Verreaux's eagle-owl is a seldom-encountered species, occurring at low densities and needing large territories for hunting and breeding purposes. The threats faced by this species are sadly typical of many large birds of prey from around the world. Not infrequently, they are locally rare due to persecution. The normal cause of persecution is their possible status as predators of small domestic stock, though this is certain to be rare, at least in areas with substantial wild prey populations. An additional threat is the residual effects of pesticides, as poison (usually through rodenticide or poisoned carcasses left out for scavengers such as jackals) consumed through prey may badly affect them. They may be killed by flying into novel man-made objects, including wires and massive dams along reservoirs.

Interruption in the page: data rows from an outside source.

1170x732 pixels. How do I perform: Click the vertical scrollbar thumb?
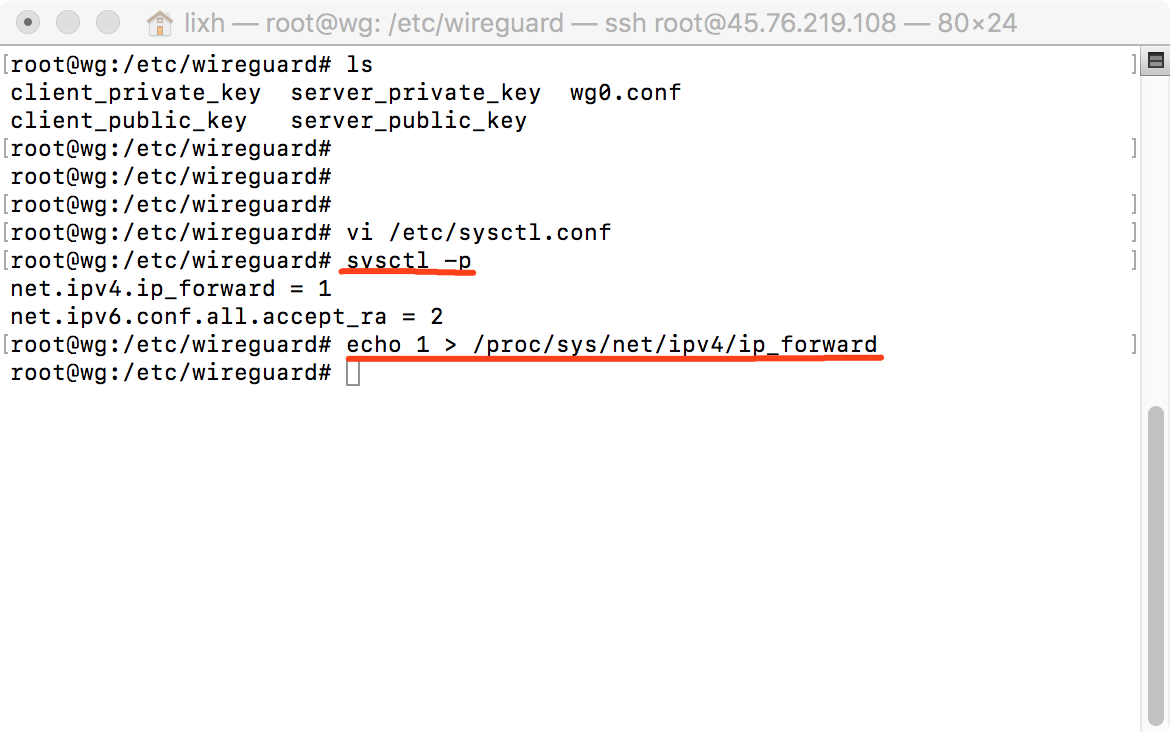click(x=1156, y=565)
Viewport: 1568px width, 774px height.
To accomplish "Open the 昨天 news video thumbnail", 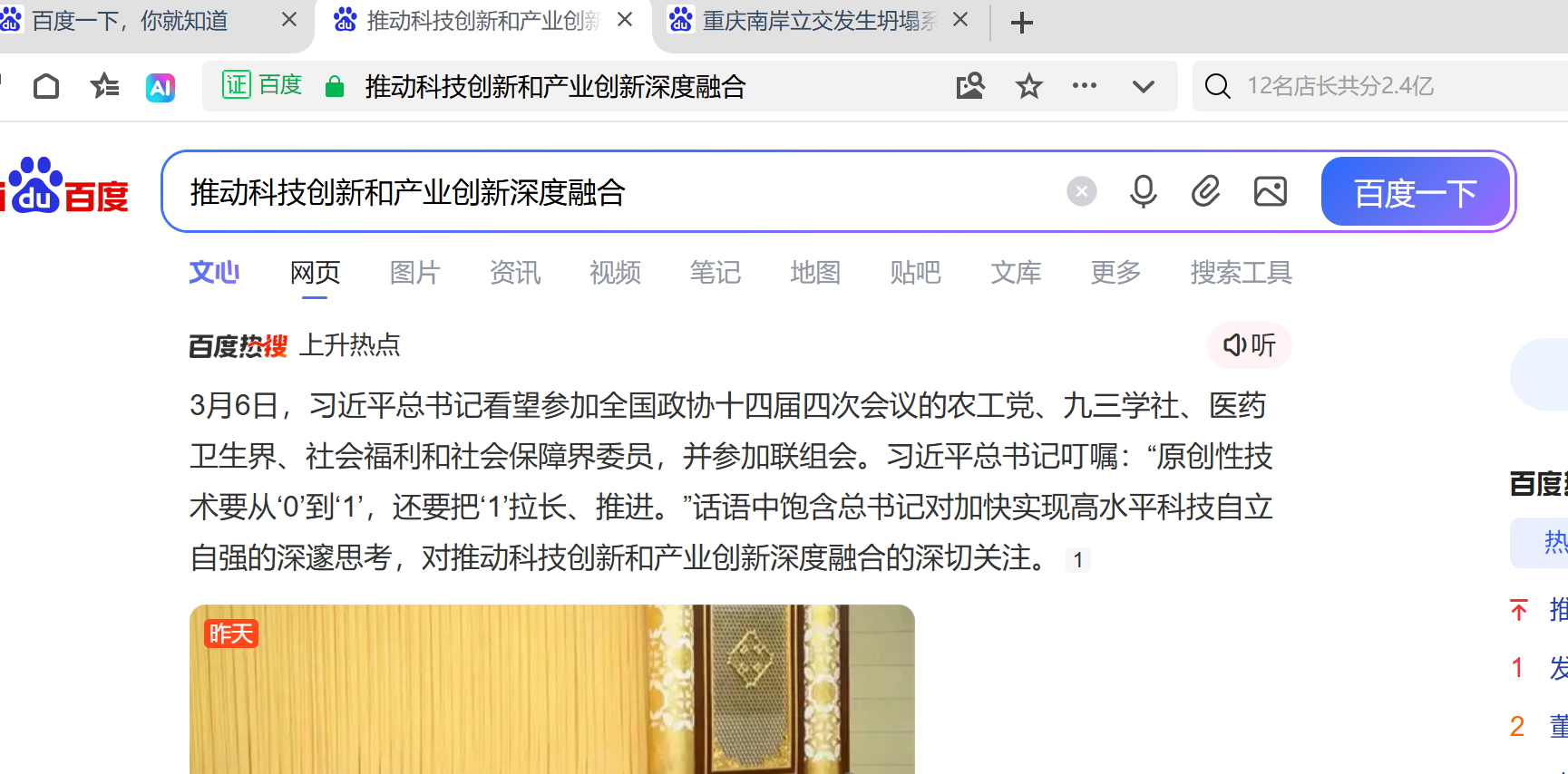I will coord(551,689).
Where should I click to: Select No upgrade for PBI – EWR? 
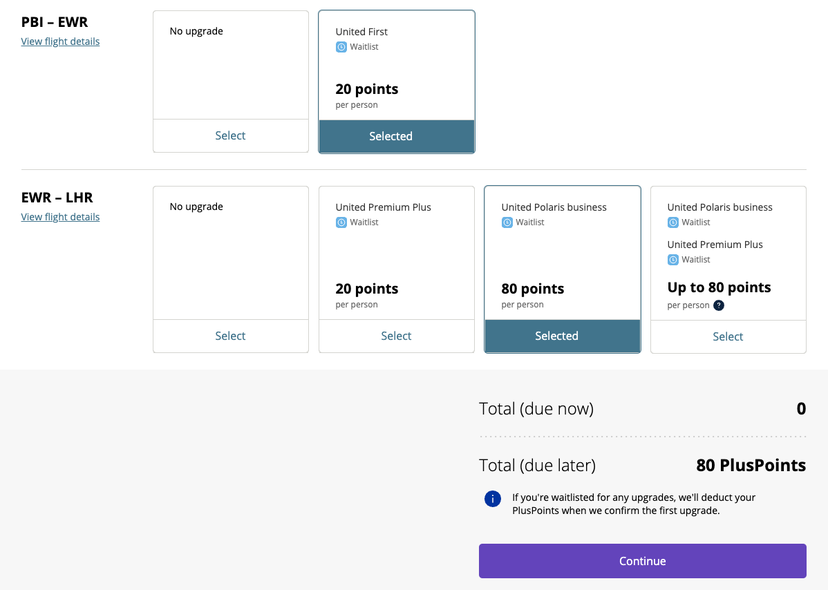point(230,136)
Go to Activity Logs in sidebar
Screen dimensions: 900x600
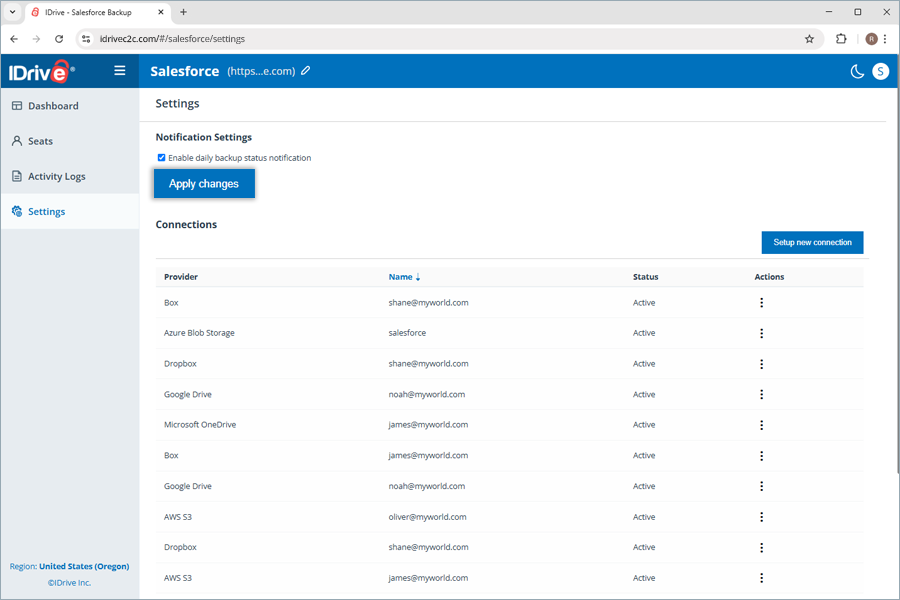(x=56, y=176)
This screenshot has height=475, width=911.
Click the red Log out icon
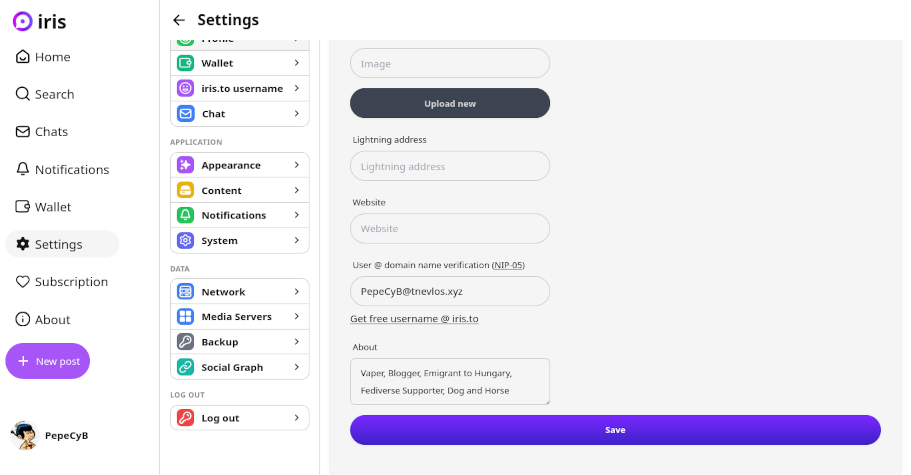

Habitat destruction can also affect them, as they require ample trees with large bird nests in order to take residence in a given area. In some areas, however, they've been shown to be able to nest in peri-urban or suburban areas, showing greater adaptability to human-based land changes than many other large birds of prey. In Eswatini, the species is considered Near Threatened and the species has been recommended for threatened status in southern Africa overall. In west Africa and central Africa, the habitat is often marginal for this species, the distribution is sporadic and thus this eagle-owl is only encountered either uncommonly or rarely. The greatest regional stronghold for Verreaux's eagle-owls is seemingly east Africa, in countries such as Kenya, which may have numbers comparable to pre-colonial times. At the species level, they are widespread and currently not considered to be threatened with extinction.